• _Instructions to follow_: Show each line of the records in which the word "will" occurs.

* * * * * * * * *

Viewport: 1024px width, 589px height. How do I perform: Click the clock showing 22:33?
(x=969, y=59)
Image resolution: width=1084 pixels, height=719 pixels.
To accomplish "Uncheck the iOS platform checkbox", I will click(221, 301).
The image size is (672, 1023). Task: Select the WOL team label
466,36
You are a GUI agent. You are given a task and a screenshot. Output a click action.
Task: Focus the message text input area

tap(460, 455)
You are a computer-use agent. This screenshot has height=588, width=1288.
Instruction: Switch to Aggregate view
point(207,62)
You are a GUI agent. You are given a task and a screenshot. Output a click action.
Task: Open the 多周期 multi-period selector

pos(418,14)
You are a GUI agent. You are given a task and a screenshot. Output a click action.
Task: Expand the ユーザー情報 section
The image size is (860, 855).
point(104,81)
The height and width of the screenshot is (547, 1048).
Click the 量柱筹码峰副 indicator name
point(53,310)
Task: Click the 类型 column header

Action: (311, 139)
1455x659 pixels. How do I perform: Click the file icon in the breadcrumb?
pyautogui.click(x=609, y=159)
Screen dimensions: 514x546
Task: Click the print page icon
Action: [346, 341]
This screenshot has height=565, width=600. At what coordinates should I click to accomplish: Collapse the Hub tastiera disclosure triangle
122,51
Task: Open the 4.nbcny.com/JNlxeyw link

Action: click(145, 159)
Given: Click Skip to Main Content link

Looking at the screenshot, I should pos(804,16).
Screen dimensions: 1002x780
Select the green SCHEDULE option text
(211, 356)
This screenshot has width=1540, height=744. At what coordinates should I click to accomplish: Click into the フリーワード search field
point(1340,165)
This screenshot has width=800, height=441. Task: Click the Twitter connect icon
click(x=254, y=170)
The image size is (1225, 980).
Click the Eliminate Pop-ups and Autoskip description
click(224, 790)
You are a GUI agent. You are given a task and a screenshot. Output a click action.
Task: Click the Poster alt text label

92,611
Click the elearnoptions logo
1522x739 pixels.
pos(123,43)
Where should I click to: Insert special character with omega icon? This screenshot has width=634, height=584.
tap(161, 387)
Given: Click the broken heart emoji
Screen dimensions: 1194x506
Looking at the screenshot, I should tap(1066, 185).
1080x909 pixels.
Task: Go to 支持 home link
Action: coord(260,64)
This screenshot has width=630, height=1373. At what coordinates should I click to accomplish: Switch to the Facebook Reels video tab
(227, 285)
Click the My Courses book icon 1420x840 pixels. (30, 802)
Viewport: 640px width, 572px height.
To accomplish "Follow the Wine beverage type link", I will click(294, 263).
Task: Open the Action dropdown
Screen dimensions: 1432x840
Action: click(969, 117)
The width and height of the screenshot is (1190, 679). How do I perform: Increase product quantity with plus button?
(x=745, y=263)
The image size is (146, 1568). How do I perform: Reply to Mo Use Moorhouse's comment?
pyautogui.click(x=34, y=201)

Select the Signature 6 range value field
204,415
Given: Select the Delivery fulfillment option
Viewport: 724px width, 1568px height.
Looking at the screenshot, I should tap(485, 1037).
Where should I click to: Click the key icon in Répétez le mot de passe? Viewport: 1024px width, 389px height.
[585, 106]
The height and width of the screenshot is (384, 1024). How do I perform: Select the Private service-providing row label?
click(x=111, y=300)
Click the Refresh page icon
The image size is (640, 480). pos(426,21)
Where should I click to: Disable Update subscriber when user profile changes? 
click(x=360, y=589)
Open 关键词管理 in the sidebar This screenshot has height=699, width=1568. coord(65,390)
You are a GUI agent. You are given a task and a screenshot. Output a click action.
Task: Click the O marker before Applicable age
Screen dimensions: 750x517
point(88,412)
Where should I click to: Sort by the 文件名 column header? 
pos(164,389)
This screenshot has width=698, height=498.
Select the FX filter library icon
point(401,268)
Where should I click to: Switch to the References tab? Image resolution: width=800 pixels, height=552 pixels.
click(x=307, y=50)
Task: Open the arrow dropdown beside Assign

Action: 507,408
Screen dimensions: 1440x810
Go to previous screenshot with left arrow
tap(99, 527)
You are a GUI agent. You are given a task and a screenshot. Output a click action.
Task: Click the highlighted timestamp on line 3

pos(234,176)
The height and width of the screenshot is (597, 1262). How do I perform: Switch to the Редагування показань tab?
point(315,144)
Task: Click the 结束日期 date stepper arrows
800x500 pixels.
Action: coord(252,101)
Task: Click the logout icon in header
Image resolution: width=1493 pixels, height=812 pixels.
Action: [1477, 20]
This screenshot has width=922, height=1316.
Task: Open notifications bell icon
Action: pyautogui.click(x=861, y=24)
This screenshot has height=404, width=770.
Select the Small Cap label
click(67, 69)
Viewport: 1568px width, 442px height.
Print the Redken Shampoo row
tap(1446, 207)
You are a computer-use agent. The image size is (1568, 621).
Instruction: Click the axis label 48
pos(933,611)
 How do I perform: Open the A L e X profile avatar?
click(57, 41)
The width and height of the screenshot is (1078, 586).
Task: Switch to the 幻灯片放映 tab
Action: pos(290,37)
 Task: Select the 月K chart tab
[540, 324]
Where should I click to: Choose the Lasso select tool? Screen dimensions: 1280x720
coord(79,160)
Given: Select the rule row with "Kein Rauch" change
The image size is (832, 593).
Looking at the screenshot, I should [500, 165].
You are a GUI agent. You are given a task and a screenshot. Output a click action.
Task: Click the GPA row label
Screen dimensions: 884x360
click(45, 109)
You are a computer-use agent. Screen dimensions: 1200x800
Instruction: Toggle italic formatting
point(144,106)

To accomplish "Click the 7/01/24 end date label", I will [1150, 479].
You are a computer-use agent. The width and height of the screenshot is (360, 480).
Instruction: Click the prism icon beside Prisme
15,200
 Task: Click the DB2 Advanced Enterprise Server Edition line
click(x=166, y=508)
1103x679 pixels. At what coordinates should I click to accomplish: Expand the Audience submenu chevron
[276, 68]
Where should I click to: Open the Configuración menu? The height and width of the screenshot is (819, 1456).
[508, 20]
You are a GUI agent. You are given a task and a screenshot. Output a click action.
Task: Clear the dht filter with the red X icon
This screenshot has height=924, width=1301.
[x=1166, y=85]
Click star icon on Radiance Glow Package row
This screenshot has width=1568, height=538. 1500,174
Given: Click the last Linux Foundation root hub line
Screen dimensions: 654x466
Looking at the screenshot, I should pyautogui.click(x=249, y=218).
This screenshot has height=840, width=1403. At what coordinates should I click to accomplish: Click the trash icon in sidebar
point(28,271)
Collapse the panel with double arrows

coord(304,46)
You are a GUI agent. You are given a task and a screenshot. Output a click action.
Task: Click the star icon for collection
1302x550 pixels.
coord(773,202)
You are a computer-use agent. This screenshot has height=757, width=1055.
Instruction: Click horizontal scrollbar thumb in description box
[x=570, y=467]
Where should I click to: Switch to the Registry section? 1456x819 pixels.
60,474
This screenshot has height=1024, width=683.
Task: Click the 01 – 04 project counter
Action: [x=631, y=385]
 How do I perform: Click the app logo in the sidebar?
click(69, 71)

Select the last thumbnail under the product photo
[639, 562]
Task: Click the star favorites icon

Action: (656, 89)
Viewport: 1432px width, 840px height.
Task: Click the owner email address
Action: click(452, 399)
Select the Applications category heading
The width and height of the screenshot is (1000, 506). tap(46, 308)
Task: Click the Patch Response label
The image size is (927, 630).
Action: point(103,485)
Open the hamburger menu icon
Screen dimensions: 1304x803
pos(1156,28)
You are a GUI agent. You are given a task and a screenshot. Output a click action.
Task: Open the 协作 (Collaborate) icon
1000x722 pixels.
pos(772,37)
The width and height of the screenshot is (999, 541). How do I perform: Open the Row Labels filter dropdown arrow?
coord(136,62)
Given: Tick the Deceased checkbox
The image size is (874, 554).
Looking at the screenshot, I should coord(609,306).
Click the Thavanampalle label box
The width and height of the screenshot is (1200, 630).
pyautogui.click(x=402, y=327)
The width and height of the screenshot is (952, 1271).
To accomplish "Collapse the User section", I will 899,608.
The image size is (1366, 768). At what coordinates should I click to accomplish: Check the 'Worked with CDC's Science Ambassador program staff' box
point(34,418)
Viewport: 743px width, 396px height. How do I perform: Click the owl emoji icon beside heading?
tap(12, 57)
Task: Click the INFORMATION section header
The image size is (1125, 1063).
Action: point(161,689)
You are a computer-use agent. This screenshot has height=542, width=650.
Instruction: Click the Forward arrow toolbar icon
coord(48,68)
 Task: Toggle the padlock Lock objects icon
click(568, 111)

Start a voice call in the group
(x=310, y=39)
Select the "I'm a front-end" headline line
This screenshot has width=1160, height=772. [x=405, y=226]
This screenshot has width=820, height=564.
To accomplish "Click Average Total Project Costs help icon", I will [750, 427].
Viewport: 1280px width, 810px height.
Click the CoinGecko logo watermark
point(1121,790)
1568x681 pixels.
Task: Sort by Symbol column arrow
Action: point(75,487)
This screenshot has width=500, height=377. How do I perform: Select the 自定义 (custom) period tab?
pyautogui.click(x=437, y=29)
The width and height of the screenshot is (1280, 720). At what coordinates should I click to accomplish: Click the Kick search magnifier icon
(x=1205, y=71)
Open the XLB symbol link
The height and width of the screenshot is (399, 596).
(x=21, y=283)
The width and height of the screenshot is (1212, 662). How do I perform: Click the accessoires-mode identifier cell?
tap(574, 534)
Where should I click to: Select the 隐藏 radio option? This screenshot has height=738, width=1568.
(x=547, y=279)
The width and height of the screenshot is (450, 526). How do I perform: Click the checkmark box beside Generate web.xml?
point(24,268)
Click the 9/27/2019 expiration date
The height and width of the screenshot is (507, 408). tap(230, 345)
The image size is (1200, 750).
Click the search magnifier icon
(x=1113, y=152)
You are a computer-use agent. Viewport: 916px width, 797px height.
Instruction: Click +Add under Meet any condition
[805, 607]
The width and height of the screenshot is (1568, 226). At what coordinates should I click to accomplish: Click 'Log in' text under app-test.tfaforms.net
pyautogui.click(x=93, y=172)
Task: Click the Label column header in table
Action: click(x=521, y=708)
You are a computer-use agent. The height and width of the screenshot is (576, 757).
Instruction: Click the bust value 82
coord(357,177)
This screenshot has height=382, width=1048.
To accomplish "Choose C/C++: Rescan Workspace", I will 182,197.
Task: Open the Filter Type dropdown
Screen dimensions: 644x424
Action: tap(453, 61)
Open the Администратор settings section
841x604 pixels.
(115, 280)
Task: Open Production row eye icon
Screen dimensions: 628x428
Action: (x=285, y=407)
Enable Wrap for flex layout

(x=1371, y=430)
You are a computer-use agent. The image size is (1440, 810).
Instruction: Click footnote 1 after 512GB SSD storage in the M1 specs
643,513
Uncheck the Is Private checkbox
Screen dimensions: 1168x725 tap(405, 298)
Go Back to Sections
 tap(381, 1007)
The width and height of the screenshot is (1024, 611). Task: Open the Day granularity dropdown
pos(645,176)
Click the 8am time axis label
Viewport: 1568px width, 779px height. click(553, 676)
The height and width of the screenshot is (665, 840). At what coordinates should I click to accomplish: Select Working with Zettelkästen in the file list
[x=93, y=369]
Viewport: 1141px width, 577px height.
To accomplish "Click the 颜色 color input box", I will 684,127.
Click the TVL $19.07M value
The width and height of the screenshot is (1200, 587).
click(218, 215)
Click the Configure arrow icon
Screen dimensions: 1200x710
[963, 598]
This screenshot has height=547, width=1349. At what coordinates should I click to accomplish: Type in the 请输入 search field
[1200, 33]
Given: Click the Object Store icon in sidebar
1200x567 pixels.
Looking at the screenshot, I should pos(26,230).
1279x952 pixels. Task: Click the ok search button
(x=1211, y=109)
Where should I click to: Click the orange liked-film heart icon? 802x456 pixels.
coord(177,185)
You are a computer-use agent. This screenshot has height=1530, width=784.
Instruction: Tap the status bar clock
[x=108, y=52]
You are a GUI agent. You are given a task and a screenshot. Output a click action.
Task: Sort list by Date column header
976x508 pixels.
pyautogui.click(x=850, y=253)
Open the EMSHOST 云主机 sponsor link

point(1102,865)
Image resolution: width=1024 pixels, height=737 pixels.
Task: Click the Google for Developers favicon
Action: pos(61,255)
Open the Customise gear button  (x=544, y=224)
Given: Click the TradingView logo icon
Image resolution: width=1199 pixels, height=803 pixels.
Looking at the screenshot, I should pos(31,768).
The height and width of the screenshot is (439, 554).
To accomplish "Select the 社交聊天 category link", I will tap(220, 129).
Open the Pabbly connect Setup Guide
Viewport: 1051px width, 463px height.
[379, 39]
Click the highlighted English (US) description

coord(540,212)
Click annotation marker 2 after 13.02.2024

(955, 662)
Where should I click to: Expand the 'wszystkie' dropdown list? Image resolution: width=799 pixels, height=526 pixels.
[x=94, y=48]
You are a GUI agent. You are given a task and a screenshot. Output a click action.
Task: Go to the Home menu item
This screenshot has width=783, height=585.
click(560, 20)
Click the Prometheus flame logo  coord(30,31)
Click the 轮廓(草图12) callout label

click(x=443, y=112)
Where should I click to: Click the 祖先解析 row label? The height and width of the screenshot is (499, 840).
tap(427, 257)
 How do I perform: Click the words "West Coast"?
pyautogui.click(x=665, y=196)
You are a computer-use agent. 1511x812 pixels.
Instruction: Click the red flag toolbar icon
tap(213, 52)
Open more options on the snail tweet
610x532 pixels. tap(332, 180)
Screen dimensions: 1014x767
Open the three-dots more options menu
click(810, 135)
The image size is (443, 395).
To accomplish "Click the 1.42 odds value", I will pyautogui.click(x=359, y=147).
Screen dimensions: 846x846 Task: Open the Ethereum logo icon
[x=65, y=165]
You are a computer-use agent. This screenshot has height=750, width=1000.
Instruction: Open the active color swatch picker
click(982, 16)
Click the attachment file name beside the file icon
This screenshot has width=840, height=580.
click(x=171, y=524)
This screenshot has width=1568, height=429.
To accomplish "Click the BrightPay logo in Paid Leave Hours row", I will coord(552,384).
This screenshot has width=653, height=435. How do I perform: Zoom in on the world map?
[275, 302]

* * * * * * * * *

• _Written response_:
To accomplish "Uncheck the iOS platform checkbox", I will click(221, 301).
To accomplish "Follow the Wine beverage type link", I will click(294, 263).
To accomplish "Click the 7/01/24 end date label", I will [1150, 479].
To accomplish "Collapse the User section", I will 899,608.
To accomplish "Click Average Total Project Costs help icon", I will [750, 427].
To accomplish "Choose C/C++: Rescan Workspace", I will 182,197.
To accomplish "Click the 颜色 color input box", I will 684,127.
To accomplish "Select the 社交聊天 category link", I will tap(220, 129).
To accomplish "Click the 1.42 odds value", I will pyautogui.click(x=359, y=147).
To accomplish "Click the BrightPay logo in Paid Leave Hours row", I will coord(552,384).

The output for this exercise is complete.